Fire danger will continue in Oklahoma throughout the week.

Last week in Pottawatomie County, there were two significant grass fires. The one in Maud reportedly burned around 60 acres and the Tecumseh fire department responded to several calls involving grass fires.

Statewide, the Oklahoma Forestry Services and the National Weather Service are closely monitoring weather conditions.

Western Oklahoma continues to be fall into the high-risk category in the beginning stages of wildfire season.

The Fire Situation Report issued by the Oklahoma Forestry Services for Jan. 29 indicates western Oklahoma and the panhandle will see the greatest risk of wildfires through Wednesday. With winds expected in the 15-30 mph range and gusts up to 35 mph, rapid to extreme rates of fire spread are possible.

That same report shows there were two fires in the east central part of the state that burned 5.5 acres. There were 10 fires in the northeast portion of the state that burned an estimated 148.1 acres.

The Tecumseh Fire Department responded to four small grass fires along Highway 9 around 10 p.m. Sunday, but those fires were contained by Tecumseh and Earlsboro Fire Departments, Tecumseh Fire Chief Aaron Williams said.

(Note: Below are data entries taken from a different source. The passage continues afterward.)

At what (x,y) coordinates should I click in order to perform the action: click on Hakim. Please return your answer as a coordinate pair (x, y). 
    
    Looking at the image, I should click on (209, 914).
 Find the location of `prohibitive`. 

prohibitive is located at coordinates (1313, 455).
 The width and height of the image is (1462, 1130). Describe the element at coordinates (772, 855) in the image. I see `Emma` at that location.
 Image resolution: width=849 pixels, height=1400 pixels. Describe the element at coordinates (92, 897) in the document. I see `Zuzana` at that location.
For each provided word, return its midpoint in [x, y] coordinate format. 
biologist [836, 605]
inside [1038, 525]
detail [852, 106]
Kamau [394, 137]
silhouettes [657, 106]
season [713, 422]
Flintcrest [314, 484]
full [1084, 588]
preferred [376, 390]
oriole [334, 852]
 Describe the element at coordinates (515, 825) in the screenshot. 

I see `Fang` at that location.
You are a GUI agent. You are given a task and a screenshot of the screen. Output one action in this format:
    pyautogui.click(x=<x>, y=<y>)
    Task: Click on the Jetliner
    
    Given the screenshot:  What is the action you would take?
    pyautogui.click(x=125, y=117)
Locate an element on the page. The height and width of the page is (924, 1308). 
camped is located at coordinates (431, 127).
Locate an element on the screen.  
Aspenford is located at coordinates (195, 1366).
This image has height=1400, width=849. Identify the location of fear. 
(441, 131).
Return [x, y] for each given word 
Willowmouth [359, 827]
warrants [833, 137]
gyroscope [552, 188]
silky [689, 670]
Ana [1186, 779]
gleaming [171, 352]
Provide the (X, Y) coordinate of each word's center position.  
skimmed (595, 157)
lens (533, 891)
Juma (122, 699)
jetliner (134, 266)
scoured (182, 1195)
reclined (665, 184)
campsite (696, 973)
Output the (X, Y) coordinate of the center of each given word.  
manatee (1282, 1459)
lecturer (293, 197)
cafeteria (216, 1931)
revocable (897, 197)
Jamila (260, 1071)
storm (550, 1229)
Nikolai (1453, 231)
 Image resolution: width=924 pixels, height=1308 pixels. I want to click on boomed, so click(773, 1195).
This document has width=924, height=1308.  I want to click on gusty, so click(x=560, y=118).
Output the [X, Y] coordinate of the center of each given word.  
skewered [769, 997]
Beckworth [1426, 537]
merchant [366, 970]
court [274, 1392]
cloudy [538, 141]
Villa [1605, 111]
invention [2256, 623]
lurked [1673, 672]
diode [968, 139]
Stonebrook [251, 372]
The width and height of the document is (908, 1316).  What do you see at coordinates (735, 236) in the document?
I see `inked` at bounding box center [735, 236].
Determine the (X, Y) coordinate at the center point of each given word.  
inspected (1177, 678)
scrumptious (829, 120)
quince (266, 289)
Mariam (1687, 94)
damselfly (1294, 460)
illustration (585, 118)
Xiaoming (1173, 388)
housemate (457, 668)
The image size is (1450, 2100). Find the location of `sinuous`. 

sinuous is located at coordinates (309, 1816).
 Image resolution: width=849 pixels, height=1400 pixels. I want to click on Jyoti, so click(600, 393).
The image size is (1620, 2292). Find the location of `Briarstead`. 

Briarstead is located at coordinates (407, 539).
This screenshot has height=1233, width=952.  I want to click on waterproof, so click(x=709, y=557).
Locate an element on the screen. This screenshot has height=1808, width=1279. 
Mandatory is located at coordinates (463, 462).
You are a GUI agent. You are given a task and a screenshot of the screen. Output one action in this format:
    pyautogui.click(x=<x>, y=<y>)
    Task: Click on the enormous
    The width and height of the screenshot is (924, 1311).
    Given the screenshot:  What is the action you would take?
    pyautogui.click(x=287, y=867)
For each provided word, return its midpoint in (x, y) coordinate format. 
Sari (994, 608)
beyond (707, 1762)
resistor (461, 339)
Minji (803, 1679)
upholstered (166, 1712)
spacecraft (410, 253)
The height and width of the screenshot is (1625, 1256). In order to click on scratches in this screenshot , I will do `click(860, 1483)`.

In a special note to the public, the Oklahoma Forestry Services said that many folks over the weekend elected to burn brush piles, conduct prescribed burns and burn other debris. With critical fire weather in the forecast and including strong winds and very repetitive fuels such as grass and leaves, they are asking that those fires are completely out.

They suggest thoroughly dousing brush and debris burns with water to they point that they are dead out. Check any burns from previous days for residual heat and stirring water thoroughly through the ashes.

Pottawatomie County is not currently under a burn ban.

In 2010, Governor Brad Henry approved House Bill 3210, which modified the Oklahoma Forestry Services Code to empower Boards of County Commissioners to ban outdoor burning for up to a 30-day period.

Prior to passage of a burn-ban resolution, the Pottawatomie CountyBoard of County Commissioners must declare the existence of extreme fire danger. As defined in the law, extreme fire danger means:

1. Severe, extreme, or exceptional drought conditions exist within the county as determined by the National Oceanic and Atmospheric Administration.

2. No more than one-half (1/2) inch of precipitation is forecast for the next three (3) days by the National Weather Service.

3. Fire occurrence is significantly greater than normal for the season and/or initial attack on a significant number of wild and fires has been unsuccessful due to extreme fire behavior.

4. Where data is available, more than twenty percent (20%) of the wildfires in the county have been caused by escaped debris burning or controlled burning.